··· Exercise inputs

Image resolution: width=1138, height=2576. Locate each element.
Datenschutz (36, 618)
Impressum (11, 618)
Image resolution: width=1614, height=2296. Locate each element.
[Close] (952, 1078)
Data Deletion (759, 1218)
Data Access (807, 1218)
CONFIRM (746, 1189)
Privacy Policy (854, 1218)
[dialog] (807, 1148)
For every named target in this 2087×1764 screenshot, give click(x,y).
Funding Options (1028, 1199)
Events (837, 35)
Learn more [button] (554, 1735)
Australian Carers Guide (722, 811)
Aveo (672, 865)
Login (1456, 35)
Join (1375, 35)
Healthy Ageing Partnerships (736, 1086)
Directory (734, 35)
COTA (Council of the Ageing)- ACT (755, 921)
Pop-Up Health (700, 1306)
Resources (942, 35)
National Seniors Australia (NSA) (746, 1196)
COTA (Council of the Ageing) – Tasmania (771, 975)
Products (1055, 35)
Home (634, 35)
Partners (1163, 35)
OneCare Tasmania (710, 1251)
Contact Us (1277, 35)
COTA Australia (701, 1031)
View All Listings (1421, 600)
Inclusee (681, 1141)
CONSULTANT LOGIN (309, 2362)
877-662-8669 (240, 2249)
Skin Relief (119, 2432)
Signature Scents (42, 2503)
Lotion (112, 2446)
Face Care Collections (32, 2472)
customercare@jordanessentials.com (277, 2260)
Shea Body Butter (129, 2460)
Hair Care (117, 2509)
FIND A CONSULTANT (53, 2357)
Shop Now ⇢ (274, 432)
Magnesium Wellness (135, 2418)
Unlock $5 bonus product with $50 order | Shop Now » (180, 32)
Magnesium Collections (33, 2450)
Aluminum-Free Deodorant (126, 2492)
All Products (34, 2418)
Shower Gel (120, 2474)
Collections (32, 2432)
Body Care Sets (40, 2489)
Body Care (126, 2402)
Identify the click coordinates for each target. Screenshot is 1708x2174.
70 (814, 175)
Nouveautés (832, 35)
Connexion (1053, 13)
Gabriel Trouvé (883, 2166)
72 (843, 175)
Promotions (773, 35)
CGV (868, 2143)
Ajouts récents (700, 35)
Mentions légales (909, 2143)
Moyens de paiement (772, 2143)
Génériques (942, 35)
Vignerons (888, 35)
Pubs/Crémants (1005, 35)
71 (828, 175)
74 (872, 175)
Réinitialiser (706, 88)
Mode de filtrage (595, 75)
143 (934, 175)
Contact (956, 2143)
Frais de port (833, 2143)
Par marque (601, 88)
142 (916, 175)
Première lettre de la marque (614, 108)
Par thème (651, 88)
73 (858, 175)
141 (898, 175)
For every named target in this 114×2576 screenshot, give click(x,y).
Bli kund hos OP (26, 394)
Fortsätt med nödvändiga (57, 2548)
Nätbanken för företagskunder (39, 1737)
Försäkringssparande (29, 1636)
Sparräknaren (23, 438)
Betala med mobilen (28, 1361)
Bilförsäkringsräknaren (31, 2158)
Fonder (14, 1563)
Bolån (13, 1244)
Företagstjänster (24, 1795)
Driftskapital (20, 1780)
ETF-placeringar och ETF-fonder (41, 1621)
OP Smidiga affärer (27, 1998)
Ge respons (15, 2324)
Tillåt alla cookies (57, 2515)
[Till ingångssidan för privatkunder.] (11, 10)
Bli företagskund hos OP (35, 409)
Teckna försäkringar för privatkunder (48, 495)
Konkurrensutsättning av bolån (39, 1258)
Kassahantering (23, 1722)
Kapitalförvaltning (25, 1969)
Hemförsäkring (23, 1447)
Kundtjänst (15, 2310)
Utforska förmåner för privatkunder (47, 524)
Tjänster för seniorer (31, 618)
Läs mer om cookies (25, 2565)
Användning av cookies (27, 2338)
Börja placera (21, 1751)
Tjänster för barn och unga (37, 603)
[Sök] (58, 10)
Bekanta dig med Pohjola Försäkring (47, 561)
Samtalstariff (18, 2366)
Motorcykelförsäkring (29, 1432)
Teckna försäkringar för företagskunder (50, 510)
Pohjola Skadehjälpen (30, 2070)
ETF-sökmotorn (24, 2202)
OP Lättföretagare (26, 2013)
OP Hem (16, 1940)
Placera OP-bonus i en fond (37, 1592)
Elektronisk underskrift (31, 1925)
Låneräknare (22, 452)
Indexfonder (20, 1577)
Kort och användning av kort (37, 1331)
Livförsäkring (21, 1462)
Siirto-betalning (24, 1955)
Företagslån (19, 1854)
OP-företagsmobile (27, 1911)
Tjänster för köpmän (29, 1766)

······

List, from the entries above, every line in which the word "bonus" shows up.

* _Response area_
Unlock $5 bonus product with $50 order | Shop Now » (180, 32)
Placera OP-bonus i en fond (37, 1592)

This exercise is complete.